Cfr. Jorge de Sousa, cit., 5.ª edição, nota 3 ao artigo 37.º, p. 333.
Note-se que se trata, aqui, do vício de ausência de comunicação da fundamentação legalmente exigida, que não de nulidade da notificação prevista no artigo 39.º, n.º 9, do CPPT.
Nestes casos de nulidade, não se admite que a invocação dos vícios que a geram - falta de indicação do autor do acto e, no caso de este o ter praticado no uso de delegação ou subdelegação de competências, da qualidade em que decidiu, do seu sentido e da sua data –, precluda com a inércia do notificado: uma vez que têm consequências mais gravosas que a falta de notificação da fundamentação do acto notificado, a inexistência daqueles elementos essenciais torna o acto inoponível ao contribuinte.
E o mesmo se diga, mutatis mutandis, da citação, em termos de reversão da execução, dada a importância da sua função, atestada pela natureza dos elementos que deve conter, pois do mesmo modo que é oponível ao contribuinte o acto notificado sem ser acompanhado da sua fundamentação, também a citação que padeça deste vício origina efeitos semelhantes. Aliás, a lei prevê as consequências da citação deficiente, distinguindo entre a falta de citação (que gera a dita invalidade) e a nulidade da citação (que não produz aquele efeito).
Assim, a falta de citação ocorre nos casos taxativamente previstos do artigo 195.º do Código de Processo Civil, aplicável por força do artigo 2.º, alínea e), do CPPT, e constitui nulidade insanável em processo de execução fiscal – artigo 165.º, n.º 1, alínea a), do CPPT -, sendo de conhecimento oficioso e podendo ser arguida até ao trânsito em julgado da decisão final (n.º 4 deste último inciso normativo).
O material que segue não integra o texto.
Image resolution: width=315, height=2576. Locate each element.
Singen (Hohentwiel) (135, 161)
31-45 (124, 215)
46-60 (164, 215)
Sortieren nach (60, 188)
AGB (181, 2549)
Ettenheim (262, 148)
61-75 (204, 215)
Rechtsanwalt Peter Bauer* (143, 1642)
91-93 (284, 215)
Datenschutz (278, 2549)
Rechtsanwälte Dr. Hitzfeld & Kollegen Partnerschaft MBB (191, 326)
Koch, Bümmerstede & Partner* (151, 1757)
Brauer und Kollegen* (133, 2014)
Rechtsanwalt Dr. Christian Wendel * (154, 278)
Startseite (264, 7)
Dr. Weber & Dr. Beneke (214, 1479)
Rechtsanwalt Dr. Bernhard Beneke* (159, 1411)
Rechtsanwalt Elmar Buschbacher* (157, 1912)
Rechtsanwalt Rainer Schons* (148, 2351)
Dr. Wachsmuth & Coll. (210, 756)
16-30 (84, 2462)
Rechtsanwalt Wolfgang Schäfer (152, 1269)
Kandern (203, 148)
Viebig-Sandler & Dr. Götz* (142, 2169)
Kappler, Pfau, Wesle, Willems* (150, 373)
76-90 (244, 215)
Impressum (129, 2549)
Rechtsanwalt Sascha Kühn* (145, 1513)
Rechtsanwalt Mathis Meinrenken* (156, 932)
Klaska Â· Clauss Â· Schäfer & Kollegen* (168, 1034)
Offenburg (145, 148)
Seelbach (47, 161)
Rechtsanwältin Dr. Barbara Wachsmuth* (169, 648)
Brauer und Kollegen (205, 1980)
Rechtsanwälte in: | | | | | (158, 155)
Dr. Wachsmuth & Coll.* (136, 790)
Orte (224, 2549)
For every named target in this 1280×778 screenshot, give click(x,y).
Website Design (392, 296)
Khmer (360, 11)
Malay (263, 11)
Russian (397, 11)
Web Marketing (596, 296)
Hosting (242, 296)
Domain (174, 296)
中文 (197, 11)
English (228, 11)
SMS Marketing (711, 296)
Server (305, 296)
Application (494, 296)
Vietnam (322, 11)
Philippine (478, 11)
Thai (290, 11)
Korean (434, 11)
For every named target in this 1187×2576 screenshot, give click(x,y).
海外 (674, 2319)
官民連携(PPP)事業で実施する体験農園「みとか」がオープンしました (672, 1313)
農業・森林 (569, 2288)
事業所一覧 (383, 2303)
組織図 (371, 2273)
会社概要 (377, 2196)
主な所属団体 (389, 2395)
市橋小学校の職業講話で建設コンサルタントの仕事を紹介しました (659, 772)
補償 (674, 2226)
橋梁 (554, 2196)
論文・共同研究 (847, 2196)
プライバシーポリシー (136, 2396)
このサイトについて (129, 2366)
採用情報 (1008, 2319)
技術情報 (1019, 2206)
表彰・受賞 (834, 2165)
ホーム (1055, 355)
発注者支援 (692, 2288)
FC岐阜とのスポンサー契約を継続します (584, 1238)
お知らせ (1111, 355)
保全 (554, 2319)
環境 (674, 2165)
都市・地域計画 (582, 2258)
E a nulidade da citação ocorre quando não hajam sido observadas, na sua realização, as formalidades prescritas na lei – artigo 198.º, n.º 1, do CPC.
Ora, no caso dos autos, a citação do despacho de reversão não foi acompanhado da fundamentação deste, requisito que é exigido pelo artigo 23.º, n.º 4, in fine, da LGT.
Contudo, a nulidade da citação não é de conhecimento oficioso, antes tem que ser arguida (e não o foi) no prazo que tiver sido indicado para a contestação – dito artigo 198.º, n.º 2 -, isto é, no prazo de oposição à execução (que já findou).
Cfr. os acórdãos do STA de 24 de Agosto de 2005 – processo n.º 0934/05 e de 7 de Setembro de 2005 – processo n.º 0950/05.
Termos em que se acorda negar provimento ao recurso e confirmar a sentença recorrida.
Custas pelo recorrente, com procuradoria de 50%.
Lisboa, 6 de Junho de 2007. – Brandão de Pinho (relator) – Jorge Lino – Lúcio Barbosa (Vencido. Entendo aplicável o disposto no artº 37º do CPPT. Na verdade, se o despacho de reversão não contiver a fundamentação legalmente exigida o oponente não sabe se deve opor-se ou impugnar. Só perante essa fundamentação é que o interessado sabe qual o caminho a seguir. No seguimento desta linha de pensamento, considero que não tinha expirado o prazo para o oponente deduzir oposição. Assim, daria provimento ao recurso).